Extrait du texte »
○ ○ ○ ○ ○ ○ ○

En Bref
Création de l'opéra
De succès éclatants en succès interrompus
Après le succès rencontré par Les Noces de Figaro, l'Empereur Joseph II, protecteur de Mozart, lui commande un opéra buffa. Il fixe le thème inspiré d'un évènement réel qui avait amusé tout Vienne : deux officiers à Trieste avaient échangé leurs femmes. Livret et partition sont écrits en un mois, en décembre 1789. Une répétition de l'opéra a lieu chez Mozart lors du réveillon de l'année 1790 et au théâtre de Vienne le 21 janvier suivant (probablement avec Haydn dans le public).
La création de l'opéra le 26 janvier 1790 au Burgtheater de Vienne est un grand succès. Hélas la mort de Joseph II le 20 février entraîne la fermeture des théâtres pour deuil. À la réouverture des salles en avril, Cosi fan tutte n'aura que quatre représentations supplémentaires.
Une opération rentable
Mozart avait un train de vie élevé et les maigres émoluments qu'il recevait pour ses leçons étaient loin de lui suffire. À l'inverse, il perçoit la somme rondelette de 450 gulden pour la composition de ses opéras L'Enlèvement au Sérail (1782), Les Noces de Figaro (1786), La Clémence de Titus (1791) ainsi que Cosi fan tutte(1790). Cela représente presque un tiers du prix de son bel appartement viennois.

○ ○ ○ ○ ○ ○ ○

Entrées du jeu »
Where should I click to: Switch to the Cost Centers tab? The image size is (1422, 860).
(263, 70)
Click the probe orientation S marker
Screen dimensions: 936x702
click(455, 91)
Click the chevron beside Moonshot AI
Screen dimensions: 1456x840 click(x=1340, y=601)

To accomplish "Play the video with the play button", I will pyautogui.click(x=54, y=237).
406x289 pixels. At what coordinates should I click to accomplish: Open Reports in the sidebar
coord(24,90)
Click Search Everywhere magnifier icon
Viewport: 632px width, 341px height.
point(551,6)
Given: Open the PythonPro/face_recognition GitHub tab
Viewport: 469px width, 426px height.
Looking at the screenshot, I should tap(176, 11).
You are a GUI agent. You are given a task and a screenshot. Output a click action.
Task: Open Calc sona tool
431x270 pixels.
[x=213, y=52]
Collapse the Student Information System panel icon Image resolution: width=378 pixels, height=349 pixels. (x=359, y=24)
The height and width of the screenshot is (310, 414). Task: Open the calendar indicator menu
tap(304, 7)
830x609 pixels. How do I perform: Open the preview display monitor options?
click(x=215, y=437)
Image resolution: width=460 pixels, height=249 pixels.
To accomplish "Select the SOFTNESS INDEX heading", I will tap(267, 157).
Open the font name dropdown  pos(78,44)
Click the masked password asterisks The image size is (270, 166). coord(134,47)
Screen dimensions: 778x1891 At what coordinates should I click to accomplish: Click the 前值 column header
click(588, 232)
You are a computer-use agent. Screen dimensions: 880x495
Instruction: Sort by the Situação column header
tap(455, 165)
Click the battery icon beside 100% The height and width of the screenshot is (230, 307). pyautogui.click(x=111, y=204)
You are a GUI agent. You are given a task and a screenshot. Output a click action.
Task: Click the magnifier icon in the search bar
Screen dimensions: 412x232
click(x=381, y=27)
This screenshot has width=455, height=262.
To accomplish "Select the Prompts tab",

○ ○ ○ ○ ○ ○ ○

Consigne » Pouvez-vous recopier mot pour mot le passage de l'extrait sur Cosi fan tutte qui débute aux mots « Une opération rentable » et s'arrête après « bel appartement viennois. » ?

Résultat obtenu »
Une opération rentable
Mozart avait un train de vie élevé et les maigres émoluments qu'il recevait pour ses leçons étaient loin de lui suffire. À l'inverse, il perçoit la somme rondelette de 450 gulden pour la composition de ses opéras L'Enlèvement au Sérail (1782), Les Noces de Figaro (1786), La Clémence de Titus (1791) ainsi que Cosi fan tutte(1790). Cela représente presque un tiers du prix de son bel appartement viennois.